» **TASK BRIEF**: Could you give back the whole listing exactly as written?

» **RECORDS TO PROCESS**:
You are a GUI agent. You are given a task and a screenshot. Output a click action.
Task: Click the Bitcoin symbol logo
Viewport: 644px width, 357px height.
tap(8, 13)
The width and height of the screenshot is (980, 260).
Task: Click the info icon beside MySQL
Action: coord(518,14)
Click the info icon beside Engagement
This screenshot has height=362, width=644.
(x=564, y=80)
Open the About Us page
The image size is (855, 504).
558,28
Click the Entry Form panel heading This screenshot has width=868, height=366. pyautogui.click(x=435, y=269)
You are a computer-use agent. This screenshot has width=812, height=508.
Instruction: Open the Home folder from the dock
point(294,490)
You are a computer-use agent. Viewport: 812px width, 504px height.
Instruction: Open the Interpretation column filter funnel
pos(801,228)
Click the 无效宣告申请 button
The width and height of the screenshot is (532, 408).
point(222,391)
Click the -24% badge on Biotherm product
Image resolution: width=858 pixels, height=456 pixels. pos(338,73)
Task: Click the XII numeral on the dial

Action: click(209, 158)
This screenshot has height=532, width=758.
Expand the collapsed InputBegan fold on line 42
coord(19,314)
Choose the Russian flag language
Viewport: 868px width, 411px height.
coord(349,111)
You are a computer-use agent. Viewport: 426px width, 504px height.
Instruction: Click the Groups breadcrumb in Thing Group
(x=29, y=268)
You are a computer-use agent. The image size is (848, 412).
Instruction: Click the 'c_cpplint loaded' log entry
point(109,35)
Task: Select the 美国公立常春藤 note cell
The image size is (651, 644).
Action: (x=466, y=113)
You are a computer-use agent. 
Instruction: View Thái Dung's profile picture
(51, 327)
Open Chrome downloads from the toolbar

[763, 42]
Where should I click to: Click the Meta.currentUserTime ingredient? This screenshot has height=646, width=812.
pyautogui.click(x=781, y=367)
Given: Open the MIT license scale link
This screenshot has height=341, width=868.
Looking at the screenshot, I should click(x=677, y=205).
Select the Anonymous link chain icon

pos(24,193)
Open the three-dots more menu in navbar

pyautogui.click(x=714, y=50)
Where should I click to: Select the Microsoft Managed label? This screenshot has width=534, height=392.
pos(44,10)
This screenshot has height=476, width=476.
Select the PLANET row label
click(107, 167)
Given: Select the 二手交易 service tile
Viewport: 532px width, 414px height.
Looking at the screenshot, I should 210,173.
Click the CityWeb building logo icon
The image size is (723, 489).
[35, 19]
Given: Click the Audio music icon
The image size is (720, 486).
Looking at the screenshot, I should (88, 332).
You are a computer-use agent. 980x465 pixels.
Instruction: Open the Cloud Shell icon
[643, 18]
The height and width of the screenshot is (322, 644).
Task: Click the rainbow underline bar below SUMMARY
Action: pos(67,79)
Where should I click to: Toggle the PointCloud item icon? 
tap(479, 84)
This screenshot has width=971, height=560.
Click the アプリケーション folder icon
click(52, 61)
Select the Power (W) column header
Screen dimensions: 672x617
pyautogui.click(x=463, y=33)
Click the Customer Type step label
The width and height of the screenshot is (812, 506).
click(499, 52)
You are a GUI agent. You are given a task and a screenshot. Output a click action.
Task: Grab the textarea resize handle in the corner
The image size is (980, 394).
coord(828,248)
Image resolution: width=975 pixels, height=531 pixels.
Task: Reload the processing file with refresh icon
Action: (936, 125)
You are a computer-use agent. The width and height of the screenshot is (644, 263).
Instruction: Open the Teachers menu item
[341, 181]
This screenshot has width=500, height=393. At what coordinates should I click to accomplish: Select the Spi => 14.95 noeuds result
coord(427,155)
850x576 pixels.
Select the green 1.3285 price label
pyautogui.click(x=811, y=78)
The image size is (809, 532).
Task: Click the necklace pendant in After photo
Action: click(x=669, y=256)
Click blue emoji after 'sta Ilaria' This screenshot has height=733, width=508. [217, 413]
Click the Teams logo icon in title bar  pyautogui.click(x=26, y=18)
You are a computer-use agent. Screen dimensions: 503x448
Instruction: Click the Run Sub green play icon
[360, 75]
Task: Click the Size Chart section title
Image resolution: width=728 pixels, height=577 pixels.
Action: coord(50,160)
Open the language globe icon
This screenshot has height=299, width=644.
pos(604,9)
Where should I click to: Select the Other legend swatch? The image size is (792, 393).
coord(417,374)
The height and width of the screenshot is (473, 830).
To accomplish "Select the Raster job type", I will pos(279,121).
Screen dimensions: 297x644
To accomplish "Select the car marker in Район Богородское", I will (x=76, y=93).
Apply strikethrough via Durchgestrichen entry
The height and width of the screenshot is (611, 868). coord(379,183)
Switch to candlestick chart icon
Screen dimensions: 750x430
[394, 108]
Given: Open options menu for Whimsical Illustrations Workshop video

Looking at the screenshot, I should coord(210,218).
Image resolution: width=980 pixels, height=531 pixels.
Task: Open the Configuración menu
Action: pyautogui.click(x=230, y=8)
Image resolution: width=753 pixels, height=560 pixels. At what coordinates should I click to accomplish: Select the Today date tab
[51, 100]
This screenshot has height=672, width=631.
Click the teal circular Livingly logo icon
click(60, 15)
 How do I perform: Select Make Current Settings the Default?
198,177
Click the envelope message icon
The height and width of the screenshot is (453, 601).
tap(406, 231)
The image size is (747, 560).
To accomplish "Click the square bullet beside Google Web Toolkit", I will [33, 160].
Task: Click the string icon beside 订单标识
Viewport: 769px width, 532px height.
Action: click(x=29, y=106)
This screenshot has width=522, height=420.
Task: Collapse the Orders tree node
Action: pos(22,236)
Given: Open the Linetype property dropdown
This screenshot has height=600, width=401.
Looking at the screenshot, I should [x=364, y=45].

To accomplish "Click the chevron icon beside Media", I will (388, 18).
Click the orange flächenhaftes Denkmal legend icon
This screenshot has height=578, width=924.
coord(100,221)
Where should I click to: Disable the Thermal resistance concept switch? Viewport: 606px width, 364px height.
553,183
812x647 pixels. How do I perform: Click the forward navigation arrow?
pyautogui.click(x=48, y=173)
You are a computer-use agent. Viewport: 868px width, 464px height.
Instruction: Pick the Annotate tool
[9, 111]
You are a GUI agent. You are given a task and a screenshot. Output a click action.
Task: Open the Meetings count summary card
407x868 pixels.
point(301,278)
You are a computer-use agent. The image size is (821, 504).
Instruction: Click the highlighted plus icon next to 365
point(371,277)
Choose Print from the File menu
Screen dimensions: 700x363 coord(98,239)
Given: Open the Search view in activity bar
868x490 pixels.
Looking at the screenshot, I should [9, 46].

» **ANSWER TO THIS PROBLEM**:
You are a GUI agent. You are given a task and a screenshot. Output a click action.
Task: Click the Bitcoin symbol logo
Viewport: 644px width, 357px height.
tap(8, 13)
The width and height of the screenshot is (980, 260).
Task: Click the info icon beside MySQL
Action: coord(518,14)
Click the info icon beside Engagement
This screenshot has height=362, width=644.
(x=564, y=80)
Open the About Us page
The image size is (855, 504).
558,28
Click the Entry Form panel heading This screenshot has width=868, height=366. pyautogui.click(x=435, y=269)
You are a computer-use agent. This screenshot has width=812, height=508.
Instruction: Open the Home folder from the dock
point(294,490)
You are a computer-use agent. Viewport: 812px width, 504px height.
Instruction: Open the Interpretation column filter funnel
pos(801,228)
Click the 无效宣告申请 button
The width and height of the screenshot is (532, 408).
point(222,391)
Click the -24% badge on Biotherm product
Image resolution: width=858 pixels, height=456 pixels. pos(338,73)
Task: Click the XII numeral on the dial

Action: click(209, 158)
This screenshot has height=532, width=758.
Expand the collapsed InputBegan fold on line 42
coord(19,314)
Choose the Russian flag language
Viewport: 868px width, 411px height.
coord(349,111)
You are a computer-use agent. Viewport: 426px width, 504px height.
Instruction: Click the Groups breadcrumb in Thing Group
(x=29, y=268)
You are a computer-use agent. The image size is (848, 412).
Instruction: Click the 'c_cpplint loaded' log entry
point(109,35)
Task: Select the 美国公立常春藤 note cell
The image size is (651, 644).
Action: (x=466, y=113)
You are a computer-use agent. 
Instruction: View Thái Dung's profile picture
(51, 327)
Open Chrome downloads from the toolbar

[763, 42]
Where should I click to: Click the Meta.currentUserTime ingredient? This screenshot has height=646, width=812.
pyautogui.click(x=781, y=367)
Given: Open the MIT license scale link
This screenshot has height=341, width=868.
Looking at the screenshot, I should click(x=677, y=205).
Select the Anonymous link chain icon

pos(24,193)
Open the three-dots more menu in navbar

pyautogui.click(x=714, y=50)
Where should I click to: Select the Microsoft Managed label? This screenshot has width=534, height=392.
pos(44,10)
This screenshot has height=476, width=476.
Select the PLANET row label
click(107, 167)
Given: Select the 二手交易 service tile
Viewport: 532px width, 414px height.
Looking at the screenshot, I should 210,173.
Click the CityWeb building logo icon
The image size is (723, 489).
[35, 19]
Given: Click the Audio music icon
The image size is (720, 486).
Looking at the screenshot, I should (88, 332).
You are a computer-use agent. 980x465 pixels.
Instruction: Open the Cloud Shell icon
[643, 18]
The height and width of the screenshot is (322, 644).
Task: Click the rainbow underline bar below SUMMARY
Action: pos(67,79)
Where should I click to: Toggle the PointCloud item icon? 
tap(479, 84)
This screenshot has width=971, height=560.
Click the アプリケーション folder icon
click(52, 61)
Select the Power (W) column header
Screen dimensions: 672x617
pyautogui.click(x=463, y=33)
Click the Customer Type step label
The width and height of the screenshot is (812, 506).
click(499, 52)
You are a GUI agent. You are given a task and a screenshot. Output a click action.
Task: Grab the textarea resize handle in the corner
The image size is (980, 394).
coord(828,248)
Image resolution: width=975 pixels, height=531 pixels.
Task: Reload the processing file with refresh icon
Action: (936, 125)
You are a computer-use agent. The width and height of the screenshot is (644, 263).
Instruction: Open the Teachers menu item
[341, 181]
This screenshot has width=500, height=393. At what coordinates should I click to accomplish: Select the Spi => 14.95 noeuds result
coord(427,155)
850x576 pixels.
Select the green 1.3285 price label
pyautogui.click(x=811, y=78)
The image size is (809, 532).
Task: Click the necklace pendant in After photo
Action: click(x=669, y=256)
Click blue emoji after 'sta Ilaria' This screenshot has height=733, width=508. [217, 413]
Click the Teams logo icon in title bar  pyautogui.click(x=26, y=18)
You are a computer-use agent. Screen dimensions: 503x448
Instruction: Click the Run Sub green play icon
[360, 75]
Task: Click the Size Chart section title
Image resolution: width=728 pixels, height=577 pixels.
Action: coord(50,160)
Open the language globe icon
This screenshot has height=299, width=644.
pos(604,9)
Where should I click to: Select the Other legend swatch? The image size is (792, 393).
coord(417,374)
The height and width of the screenshot is (473, 830).
To accomplish "Select the Raster job type", I will pos(279,121).
Screen dimensions: 297x644
To accomplish "Select the car marker in Район Богородское", I will (x=76, y=93).
Apply strikethrough via Durchgestrichen entry
The height and width of the screenshot is (611, 868). coord(379,183)
Switch to candlestick chart icon
Screen dimensions: 750x430
[394, 108]
Given: Open options menu for Whimsical Illustrations Workshop video

Looking at the screenshot, I should coord(210,218).
Image resolution: width=980 pixels, height=531 pixels.
Task: Open the Configuración menu
Action: pyautogui.click(x=230, y=8)
Image resolution: width=753 pixels, height=560 pixels. At what coordinates should I click to accomplish: Select the Today date tab
[51, 100]
This screenshot has height=672, width=631.
Click the teal circular Livingly logo icon
click(60, 15)
 How do I perform: Select Make Current Settings the Default?
198,177
Click the envelope message icon
The height and width of the screenshot is (453, 601).
tap(406, 231)
The image size is (747, 560).
To accomplish "Click the square bullet beside Google Web Toolkit", I will [33, 160].
Task: Click the string icon beside 订单标识
Viewport: 769px width, 532px height.
Action: click(x=29, y=106)
This screenshot has width=522, height=420.
Task: Collapse the Orders tree node
Action: pos(22,236)
Given: Open the Linetype property dropdown
This screenshot has height=600, width=401.
Looking at the screenshot, I should [x=364, y=45].

To accomplish "Click the chevron icon beside Media", I will (388, 18).
Click the orange flächenhaftes Denkmal legend icon
This screenshot has height=578, width=924.
coord(100,221)
Where should I click to: Disable the Thermal resistance concept switch? Viewport: 606px width, 364px height.
553,183
812x647 pixels. How do I perform: Click the forward navigation arrow?
pyautogui.click(x=48, y=173)
You are a computer-use agent. Viewport: 868px width, 464px height.
Instruction: Pick the Annotate tool
[9, 111]
You are a GUI agent. You are given a task and a screenshot. Output a click action.
Task: Open the Meetings count summary card
407x868 pixels.
point(301,278)
You are a computer-use agent. The image size is (821, 504).
Instruction: Click the highlighted plus icon next to 365
point(371,277)
Choose Print from the File menu
Screen dimensions: 700x363 coord(98,239)
Given: Open the Search view in activity bar
868x490 pixels.
Looking at the screenshot, I should [9, 46].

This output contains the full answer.